Perhaps the most remarkable statement I ever heard a man utter from the pulpit was: “He has a penurious epistemology, which tends to be myopic.” I was seated in the balcony of the church when that statement was made, and I could not restrain myself from laughing aloud. I nudged my wife Vesta and said, “I just might be the only person in the church who understood what that man said.” What is a penurious epistemology? A penurious epistemology is a theory of knowledge that is poverty-stricken or on the verge of bankruptcy. Such a view of knowledge, if it tends towards myopia, is simply suffering a bad case of near-sightedness. I’m afraid that the American church suffers from a similar sort of myopia.

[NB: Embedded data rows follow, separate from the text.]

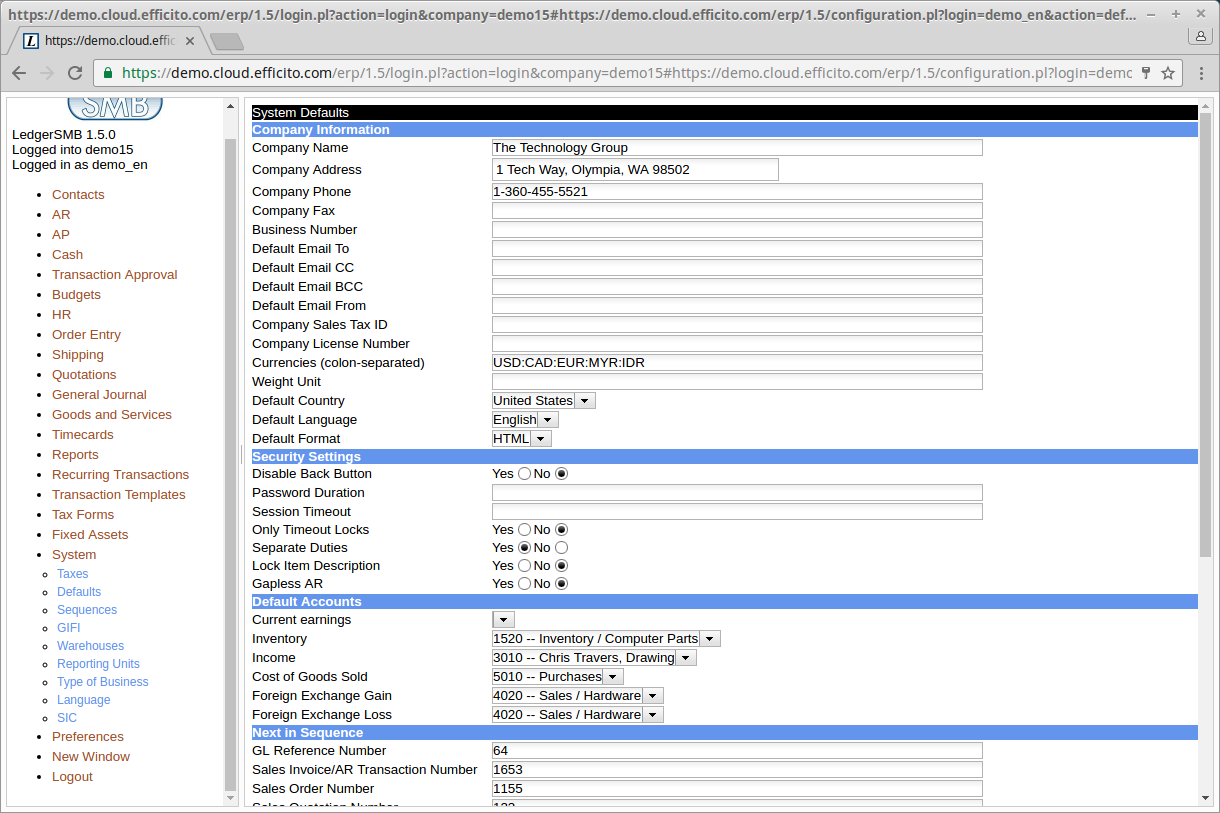This screenshot has width=1220, height=813.
Task: Open the Chrome three-dot menu
Action: pos(1201,73)
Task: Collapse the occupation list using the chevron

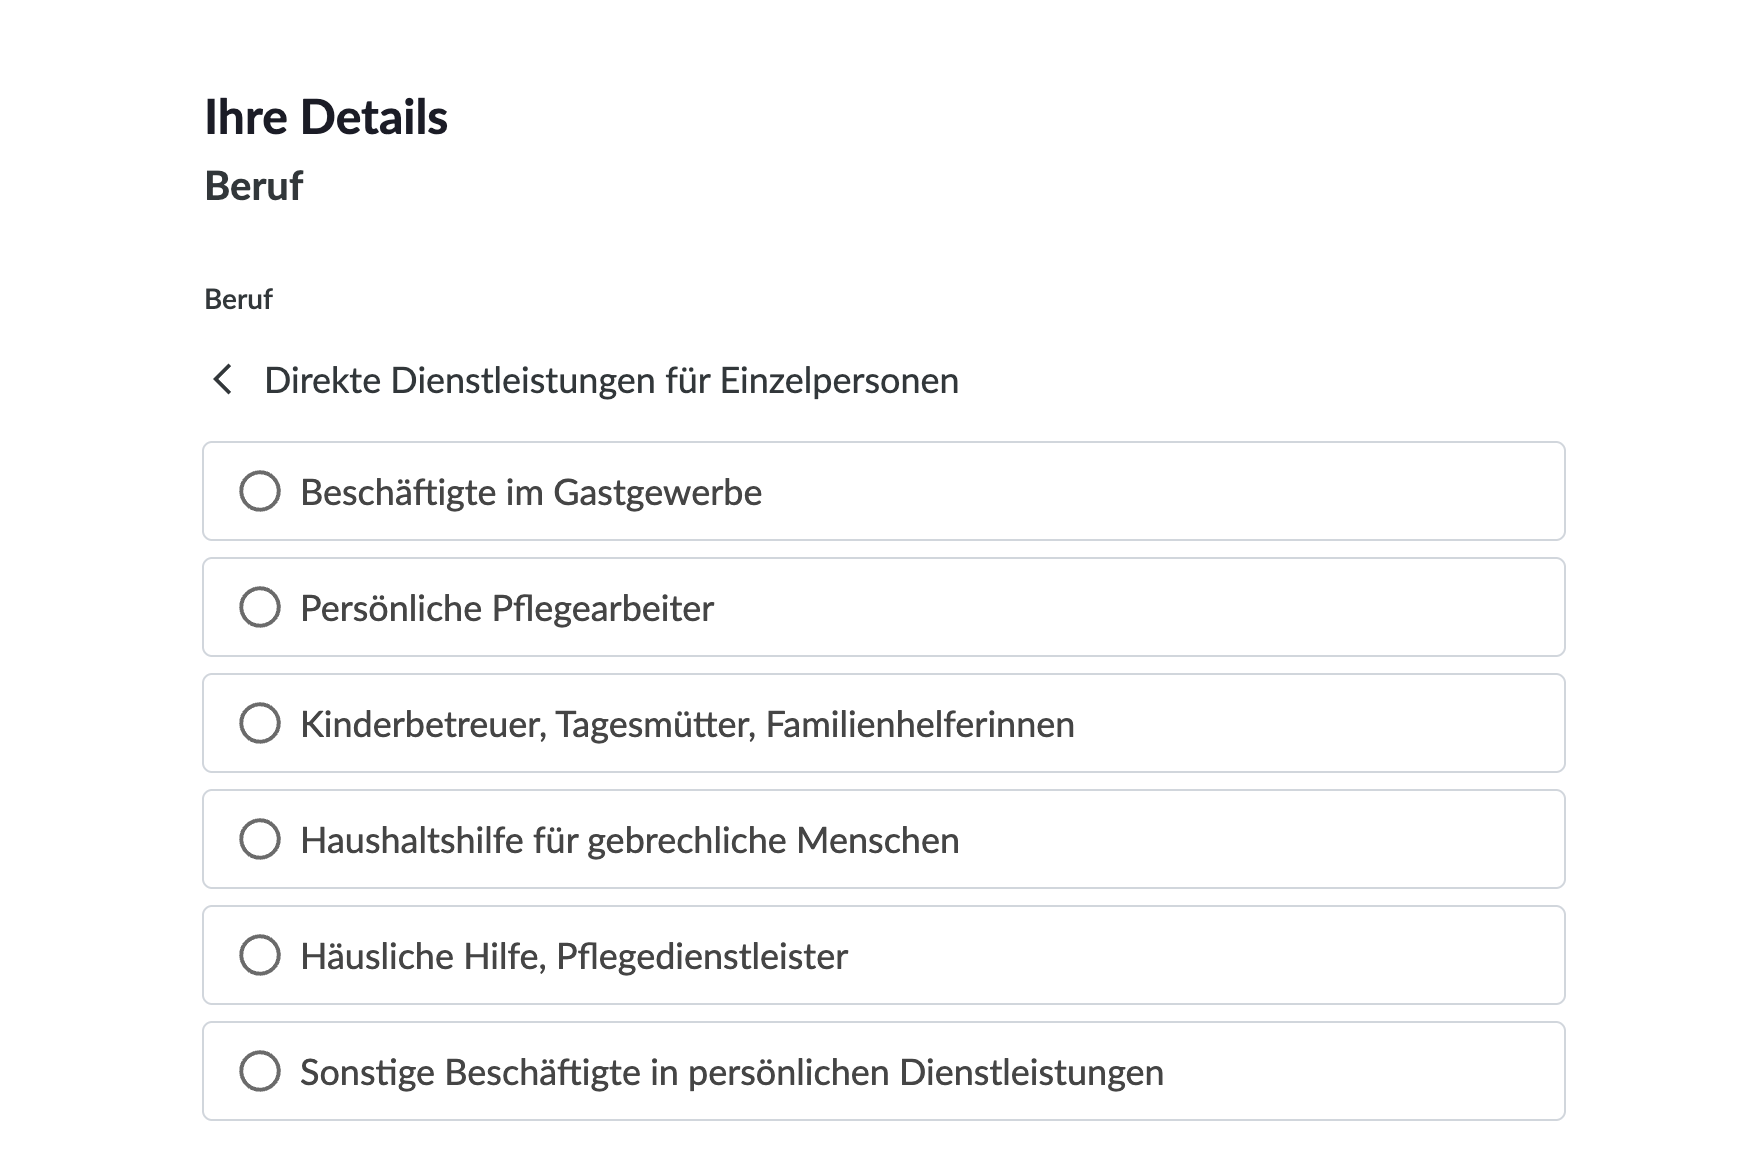Action: pos(220,380)
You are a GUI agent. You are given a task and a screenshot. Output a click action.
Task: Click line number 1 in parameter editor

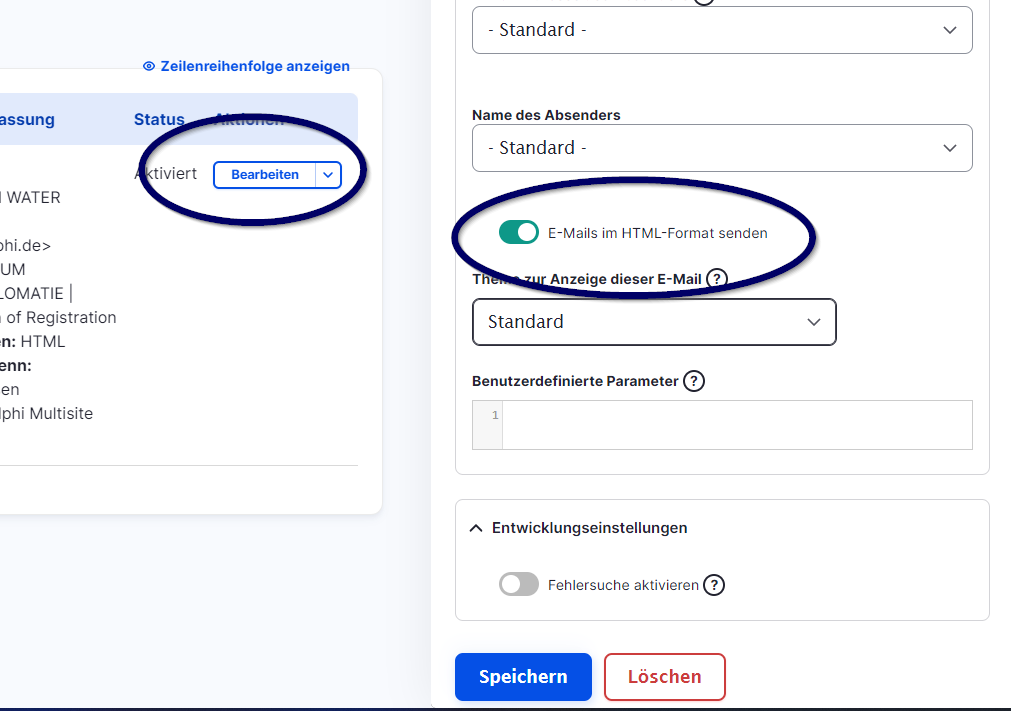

Our vision tends to extend only to the borders of our own nation or at best across the Atlantic to western Europe. We tend to think that Christianity is fundamentally a Western religion. Such a view is penurious, indeed. The Bible, through the lips of Jesus, calls the church to extend the reach of the gospel to the corners of the earth — to every tribe, to every tongue, and to every nation. The whole world is the mission of the Christian faith. The strength of Christianity does not stand or fall with the strengths of the church in America or western Europe.

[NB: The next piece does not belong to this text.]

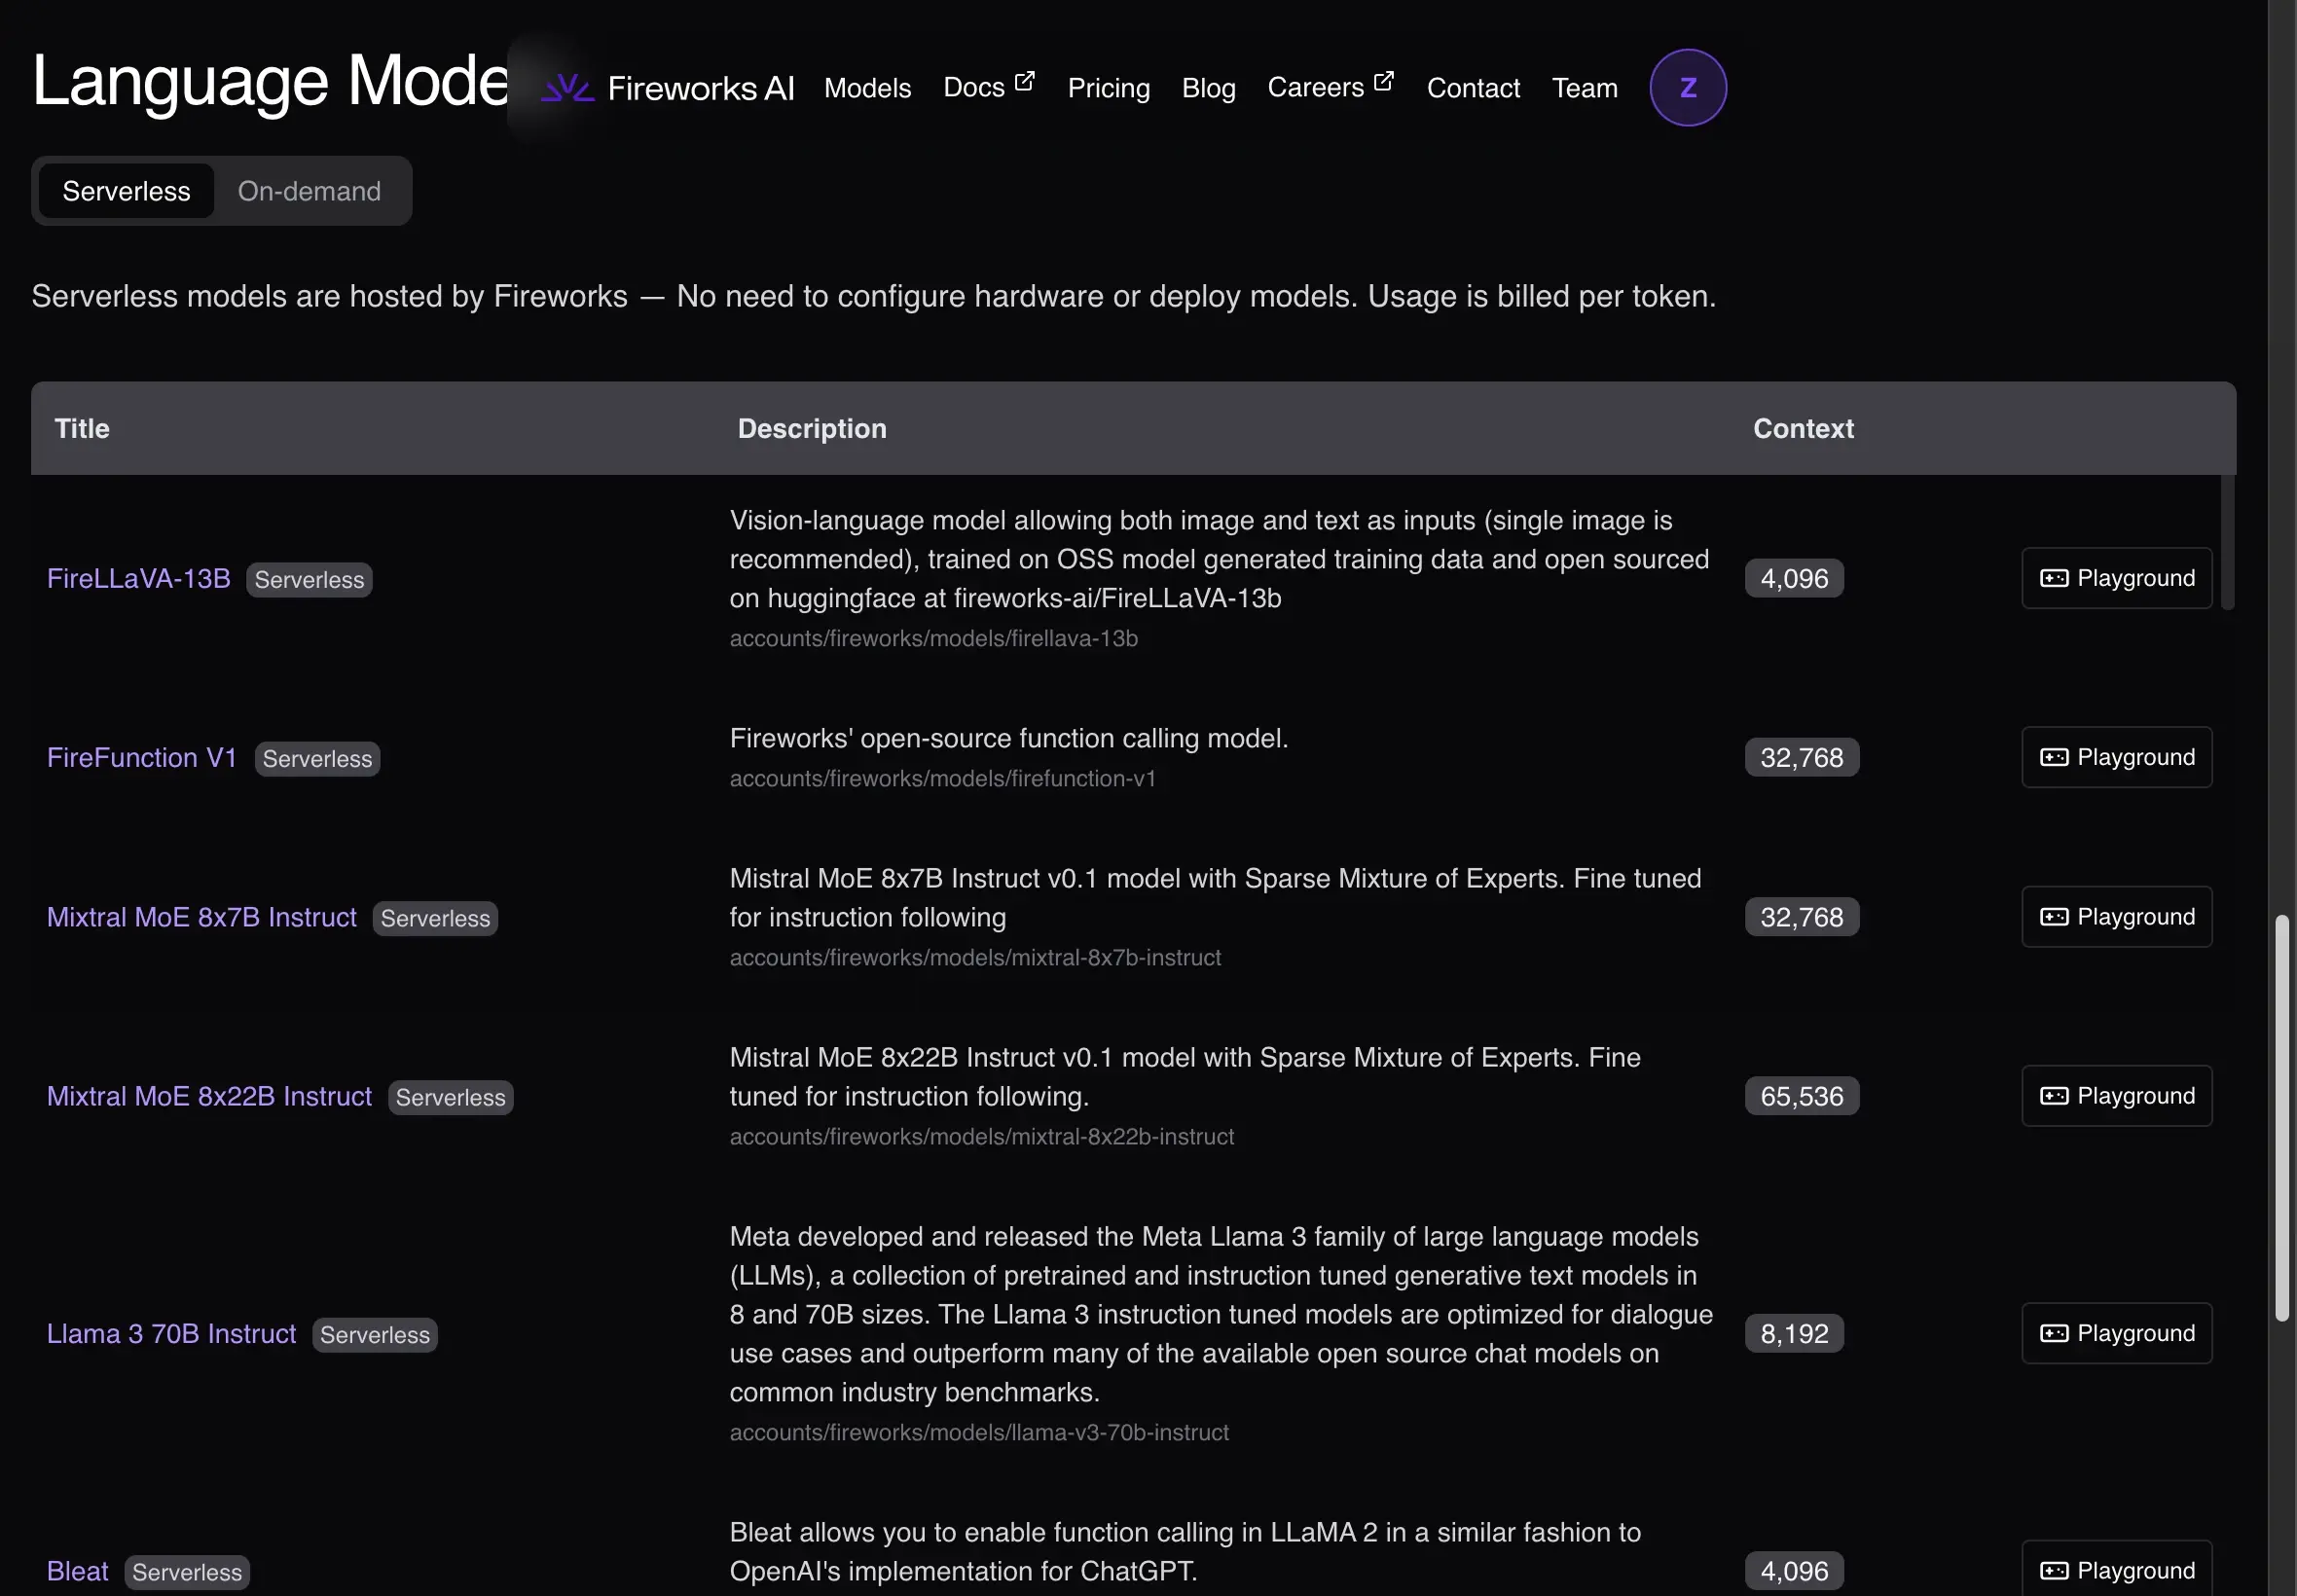This screenshot has width=2297, height=1596.
Task: Open the Llama 3 70B Instruct link
Action: point(171,1333)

If in our ecclesiastical myopia we restricted our vision to the United States and Europe, it would be easy for us to become profoundly discouraged, particularly regarding Europe. The historians are saying that western Europe has now entered a post-Christian era where only a tiny fraction of the populace attends church regularly. The beautiful churches that dot the scene on the continent have become museums in many cases.

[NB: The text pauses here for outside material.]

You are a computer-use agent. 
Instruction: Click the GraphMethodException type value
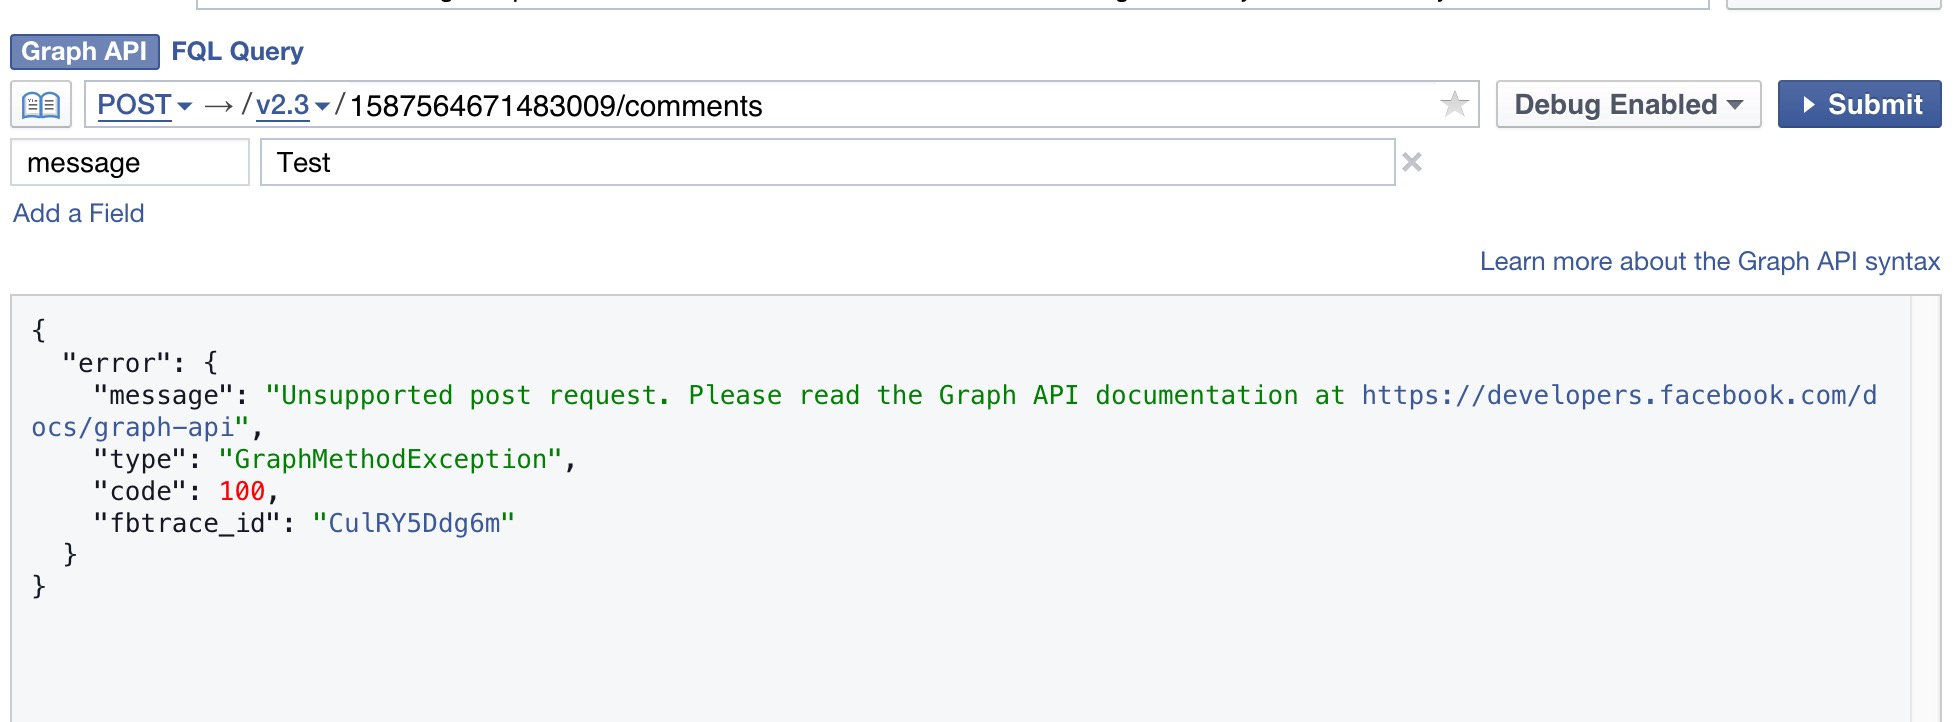point(389,459)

Though there still exists a vibrant Christianity in the United States, we have also seen serious decline in the substance of our faith and commitment. The discouragement that ensues from an evaluation of what’s happening in America and in Europe is unwarranted, however, when we evaluate the church from a global perspective.
Though the Christian faith may be on the wane in certain sections of the West, there is a burgeoning vitality found in Korea, in Africa, in Latin America, and even now in China. The excitement of the discovery of the Reformed tradition in the Ukraine, for example, is contagious throughout the eastern part of Europe and into Russia. Sociologists and historians have predicted that by the year 2050 the strongest center for Christianity will be in Africa and Latin America.
The good news is that the inroads of the faith in these areas of the globe have been profound. The bad news is that there has been a lack of substantive doctrine feeding the people of these lands — as is often the case with fresh revivals and awakenings to Christianity. So often a syncretism exists in which superstitious elements of animistic religion are mingled and blended with the Christian faith. However, as these churches mature, we can anticipate an increase of sound theology with a diminution of elements of pagan syncretism.
One of the strongest churches in the world is the church in Korea, which has enjoyed explosive growth over the last forty years. The contagion of that Asian form of Christianity is penetrating all parts of the world. It is not an unusual thing to now see missionaries being sent from the Third World countries into Europe and even into the United States, as the ebb and flow of Christian fervor moves from one geographical spot to another. Many times I have heard people lament the spiritual aridity of America’s New England. The irony is that no part of our nation has ever had a more powerful visitation of the Holy Spirit than New England enjoyed in the Great Awakening during the middle of the eighteenth century. That Great Awakening, however, gave way to unitarianism and secularism. One wonders that if God pours out a profound blessing on a particular geographical region and that blessing is neglected or repudiated, does a kind of ichabod ensue in which God removes His lampstand from their midst, along with His glory (1 Sam. 4:20–22; Rev. 2:5)? We should take heed in this country that the profound spiritual benefits and blessings that we have enjoyed in our brief history may be removed and passed to other nations that are more receptive to the truths of God.
Here in the West, we have become immunized or inoculated against the deep things of God, living our Christian lives on a superficial plain of churchiness and religiosity. This type of Christianity will not do. It would be no surprise to me if we, in a very short time, will be looking to Africa, to eastern Europe, to Asia, and to Latin America to discover the real power of the Christian gospel.